Even hidden behind who knows how many dunes, they were still able to see the fire and hear the explosions.
The thing wasn't taller than Epps.
And so here they are, trudging under the unforgiving Middle East sun after being witness to the decimation of a whole military base by one man.
One man-like creature.
The sight of the village in front of them makes Lennox's knees tremble, and not only from exhaustion.
The water tower falls down with an almost pained groan of metal.
While Fig shouts about, he guesses, his near death experience at being almost crushed by the tower, Lennox feels his stomach clench and something cold grip his backbone.
They aren't alone.
Sand explodes under Donnelly, and, next they know, the man is hanging from the air by the spear-headed cable through his heart, the sound of gears and metal grinding and an inhuman shriek coming from the boiling sand the tentacle-thing is coming out of.
They start running even before their comrade's dead body is flung to the side and the tentacle vanishes under the approaching and growing wave of sand.
They are running down the last dune between them and the village when Lennox, at the front, risks a look back.
The thing jumps from the sand with a swipe, trying to get at his fellow soldiers, before vanishing under it again.
It is like a gigantic metallic scorpion with drills instead of pincers.
Rushing into the village towards the man with the telephone in his hand, the Captain corrects himself.
They've seen their whole base destroyed by a single human-like creature.
Of course he's just seen a gigantic metallic scorpion with a spear-headed tentacle for tail and drills for pincers moving through the sand with as much ease as a shark in the sea.
The real question now is, can they survive it?
Shouting through the phone at the idiotic woman on the other side of the line for her to patch him to the Pentagon, he can only watch with growing unease and horror as the thing jumps to the surface and starts shooting at his carefully positioned men with its tail, using the same kind of bluish energy the human-like one used back on the base.

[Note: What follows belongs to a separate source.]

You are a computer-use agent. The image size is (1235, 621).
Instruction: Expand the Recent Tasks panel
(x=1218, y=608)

It isn't very big, its body as long as a ten year old child's height, but those enormous, bladed, constantly spinning and also shooting pincers make it appear bigger, not to mention that nimble metallic tail.

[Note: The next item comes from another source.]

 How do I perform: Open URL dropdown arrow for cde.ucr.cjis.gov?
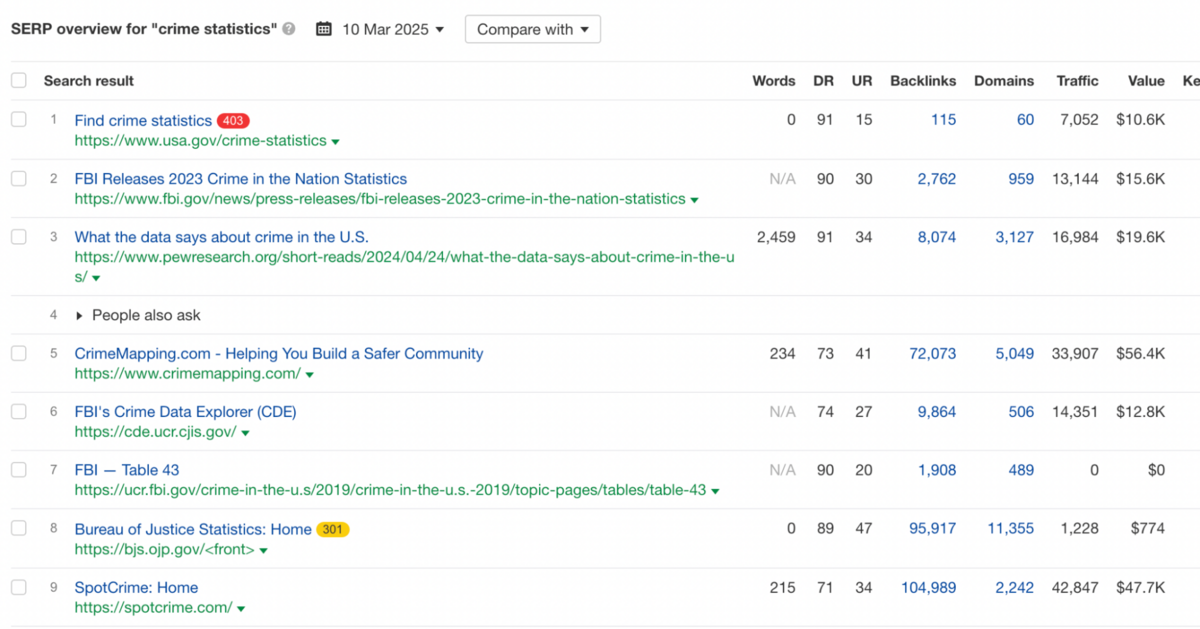pos(245,433)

Its body is a dark brown dull metal-plated thing covering gears and cables and more metallic pieces, every part moving swiftly against each other, easily, better than the best coiled machine, more like a real scorpion's body-plates than one of those clumsy reconnaissance robots they saw on a trial run some weeks ago.

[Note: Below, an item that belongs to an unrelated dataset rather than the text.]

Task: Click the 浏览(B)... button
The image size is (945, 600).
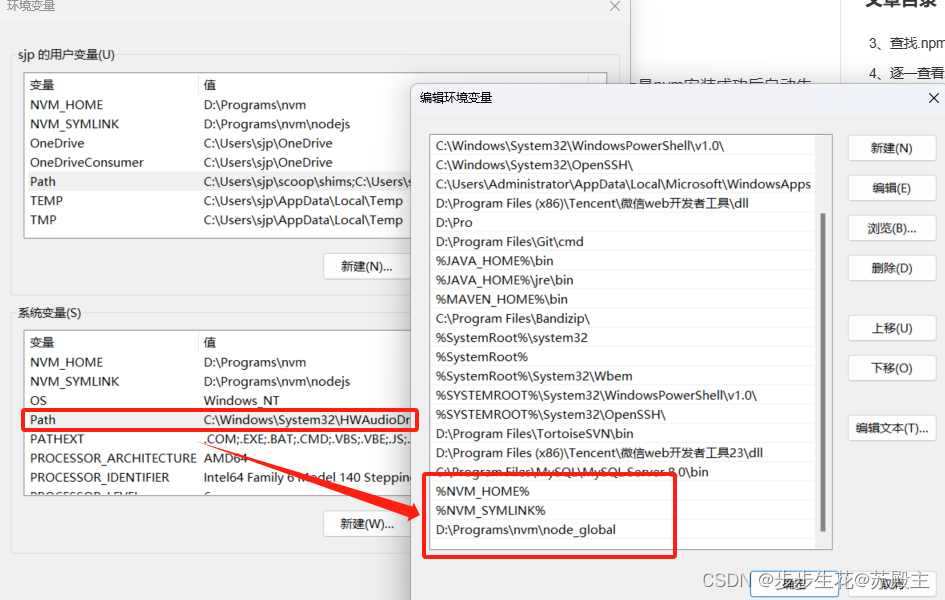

It is almost organic in its movements, in its fluidity, in its acting, except for the fact that—well, that it isn't.
When the planes appear on the sky, he can't be more grateful.
And then they fire, but they only manage to raise sand and annoy the thing, that tries to shoot down the crafts, and his heart sinks.
He hears Epps, hidden next to him and using their short-distance radio, shout something, most likely at the planes, but he can only look in desperation as the beast keeps firing, keeps moving, almost like it is—
Four balls of red light land on them, and the screech the thing lets out is almost triumphant.
Both pincers and the tail turn to them, its six feet taking it closer and closer to them—
The beast's scream is pained as the next round of shots proves accurate, a wall of sand hiding it from sight.
And then, as their visibility returns, he sees it vanish under the sand, tunneling away from danger with those drill-like pincers, as the tail moves to the sides before detaching, falling to the sand twitching as the beast disappears.
When Lennox approaches what is left of their attacker, something clenches in his chest.
The smell coming from the charred appendage is a mix of the acrid of molten metal and burnt flesh, purplish rust-red liquid staining the sand and falling from the cuts and perforations and the broken end of the tail, even as sparks flash from broken wires and dance on the dark plating.
"What was that thing?" Epps whispers, horrified, and his Captain finds himself without words.